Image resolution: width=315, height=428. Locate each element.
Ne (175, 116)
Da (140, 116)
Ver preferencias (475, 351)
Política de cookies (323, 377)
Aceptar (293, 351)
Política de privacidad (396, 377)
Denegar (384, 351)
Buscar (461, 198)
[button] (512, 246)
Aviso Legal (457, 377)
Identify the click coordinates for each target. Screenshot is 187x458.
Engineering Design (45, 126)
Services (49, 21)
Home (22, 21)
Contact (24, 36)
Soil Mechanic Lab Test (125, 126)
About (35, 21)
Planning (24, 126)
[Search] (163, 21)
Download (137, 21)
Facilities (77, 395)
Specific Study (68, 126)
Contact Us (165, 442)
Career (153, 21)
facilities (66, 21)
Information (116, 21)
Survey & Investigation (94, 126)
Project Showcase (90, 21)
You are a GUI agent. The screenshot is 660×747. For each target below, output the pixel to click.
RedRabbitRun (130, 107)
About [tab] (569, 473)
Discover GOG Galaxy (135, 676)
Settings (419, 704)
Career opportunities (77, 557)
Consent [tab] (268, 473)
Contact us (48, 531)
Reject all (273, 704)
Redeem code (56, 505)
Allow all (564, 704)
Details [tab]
****
§ PROBLEM DESCRIPTION
Format the records between the lines holding "Aviso Legal (457, 377)" and "Settings (419, 704)", inclusive, as a two-column CSV with the header record,answer. Give one row per record, putting its text and its answer each in a single quoted field and replacing any line breaks with spaces.

§ TASK RESPONSE
record,answer
"Aviso Legal","(457, 377)"
"Identify the click coordinates for each target. Screenshot is 187x458. Engineering Design","(45, 126)"
"Services","(49, 21)"
"Home","(22, 21)"
"Contact","(24, 36)"
"Soil Mechanic Lab Test","(125, 126)"
"About","(35, 21)"
"Planning","(24, 126)"
"[Search]","(163, 21)"
"Download","(137, 21)"
"Facilities","(77, 395)"
"Specific Study","(68, 126)"
"Contact Us","(165, 442)"
"Career","(153, 21)"
"facilities","(66, 21)"
"Information","(116, 21)"
"Survey & Investigation","(94, 126)"
"Project Showcase","(90, 21)"
"You are a GUI agent. The screenshot is 660×747. For each target below, output the pixel to click. RedRabbitRun","(130, 107)"
"About [tab]","(569, 473)"
"Discover GOG Galaxy","(135, 676)"
"Settings","(419, 704)"